I kiedy w zeszłym roku z okazji 15 rocznicy śmierci JPII usłyszałam żeby wystawić w oknie świece i o 21.37 modlić się wspólnie, to tak zrobiłam. Na koniec modlitwy zwróciłam się do papieża: Ojcze św. teraz ja Ciebie pytam, gdzie jest mój Darek, bo przy mnie go nie ma. (miałam na myśli częste wyjazdy do kochanki). Powiedz mi gdzie on jest? I na tym zakończyłam swoją modlitwę. Po kilku minutach dostaje miłosnego smsa od męża. Paradoks w tym, ze wyznania miłosne zawarte w smsie skierowane były nie do mnie tylko do kowalskiej. Mąż się zwyczajnie pomylił. JPII zawsze lubił pożartować, nie wiedziałam tylko, że czarny humor też stosował.
kobr
Posty: 44
Rejestracja: 07 mar 2021, 15:17
Jestem: w kryzysie małżeńskim
Płeć: Kobieta

Re: Wątek kobr

Post autor: kobr »

Dzisiaj Niedziela Palmowa, to może inna opowieść z życia wzięta:
Wszyscy możemy być świeci.
Na parę lat przed moim nawróceniem byłam z mężem z czystej ciekawości na spotkaniu z Ojcem Świętym JPII. Przyszliśmy trochę wcześniej, bo taki był wymóg. Z nudów rozmyślałam sobie, co by było gdyby podczas nabożeństwa jakiś niepełnosprawny wstał z wózka i byłby cud. Nie uwierzyłabym, tak pomyślałam. A jakby tak kółeczko jako oznaka świętości pojawiło się nad moją głową, to czy bym uwierzyła, pytałam samą siebie. I doszłam do wniosku, że nie uwierzyłabym, bo bym nie zobaczyła.

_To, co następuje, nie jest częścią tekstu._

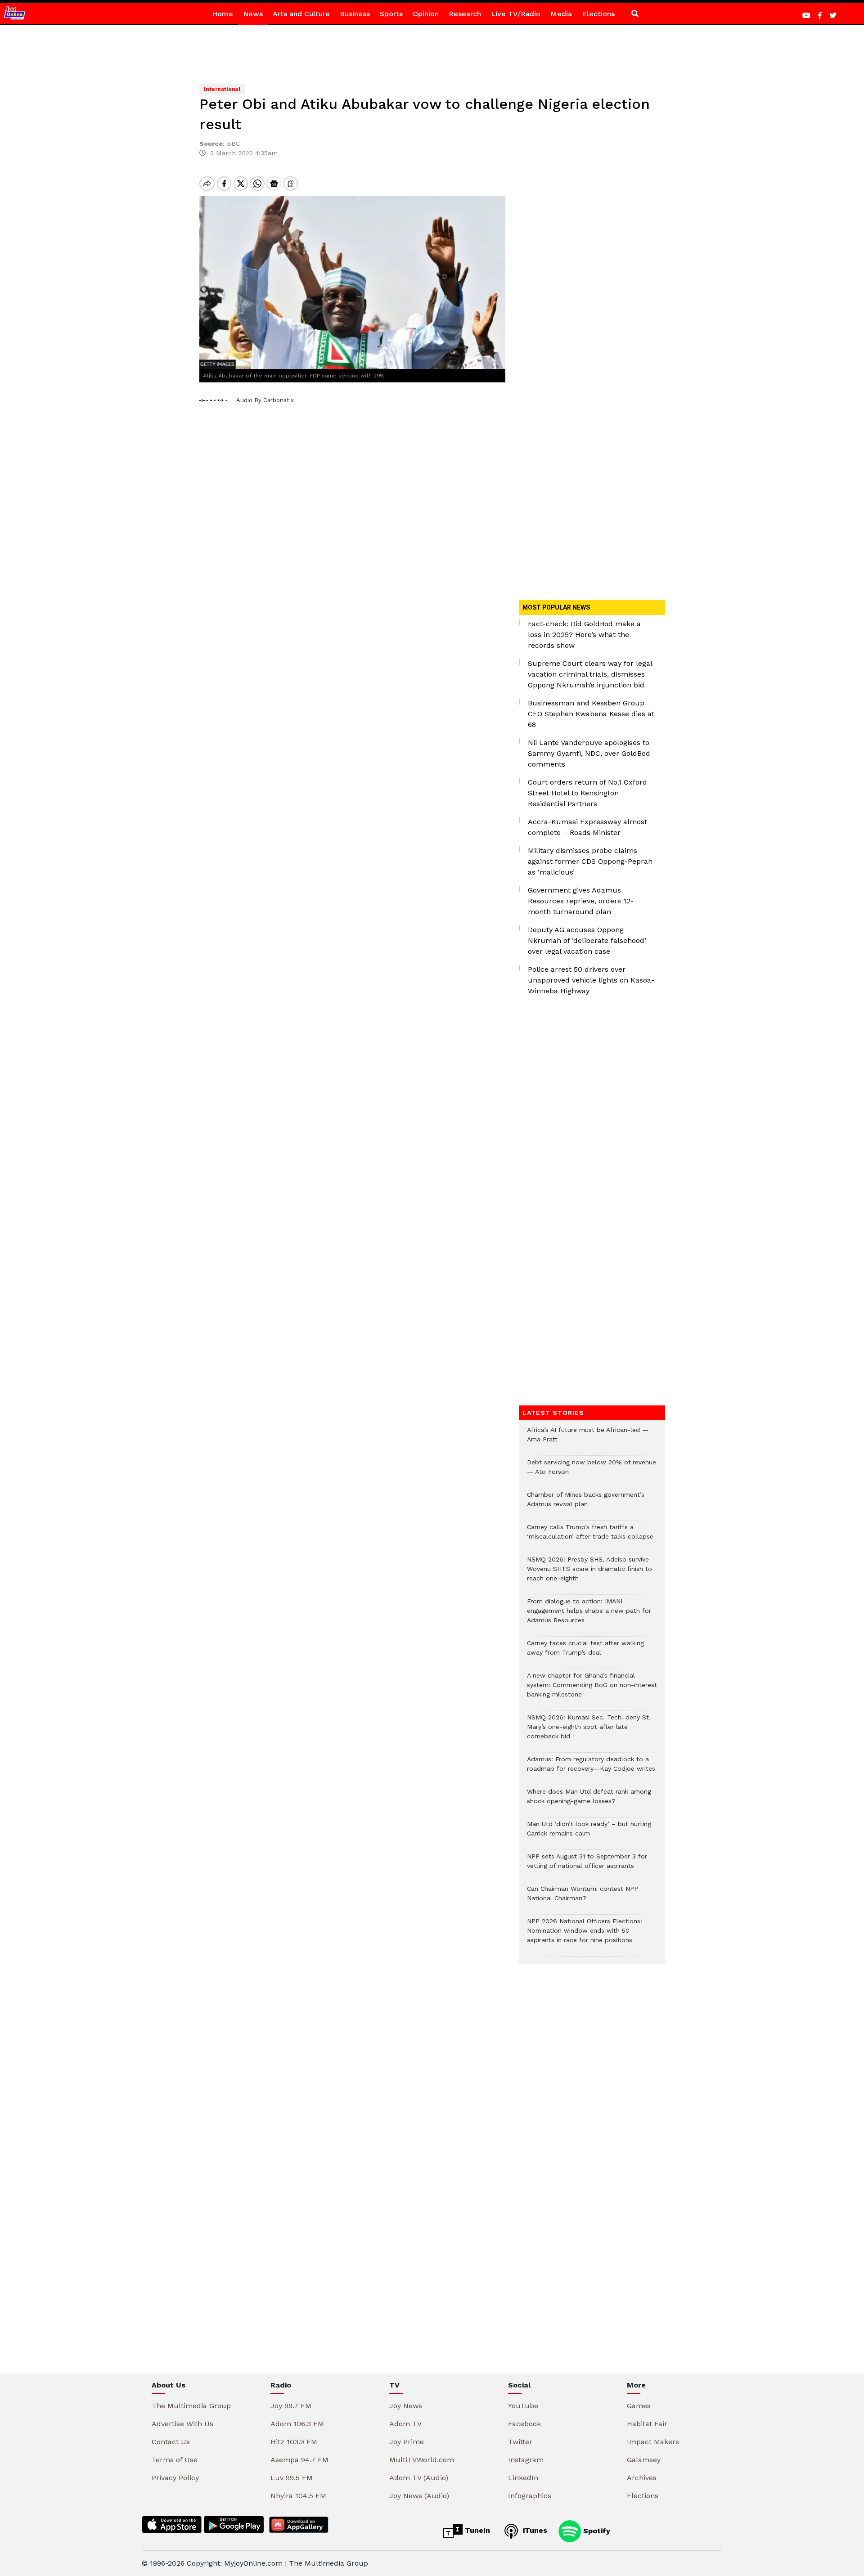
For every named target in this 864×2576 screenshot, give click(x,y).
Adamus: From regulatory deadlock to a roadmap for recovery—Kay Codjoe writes (591, 1768)
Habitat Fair (647, 2423)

Lepiej byłoby gdyby takie kółko zawisło nad głową sąsiada lub osoby przede mną, gorzej gdyby to było nad kimś kogo nie lubię? Lubię, czy nie, najważniejsze, żeby kółko zawisło. I na tym zakończyłam rozważania na temat widocznych znaków świętości. Rozpoczęła się Eucharystia. Niewiele do mnie docierało, nie bardzo słuchałam, nie przeżywałam, aż w pewnej chwili ktoś obok mnie głośno powiedział: Zobaczcie na niebo. Nad całym zgromadzeniem w samo południe wokół słońca pojawiła się tęcza w kształcie koła. Mój mądry mąż od razu to odpowiednio skomentował: to jest halo, takie rzadkie zjawisko optyczne polegające na załamaniu światła tworząc świetlisty okrąg wokół słońca. Ale ja wiedziałam swoje. To jest odpowiedz na moje rozmyślania, pomyślałam Znaczy to tyle, że WSZYSCY tu zgromadzeni jesteśmy ludem świętym.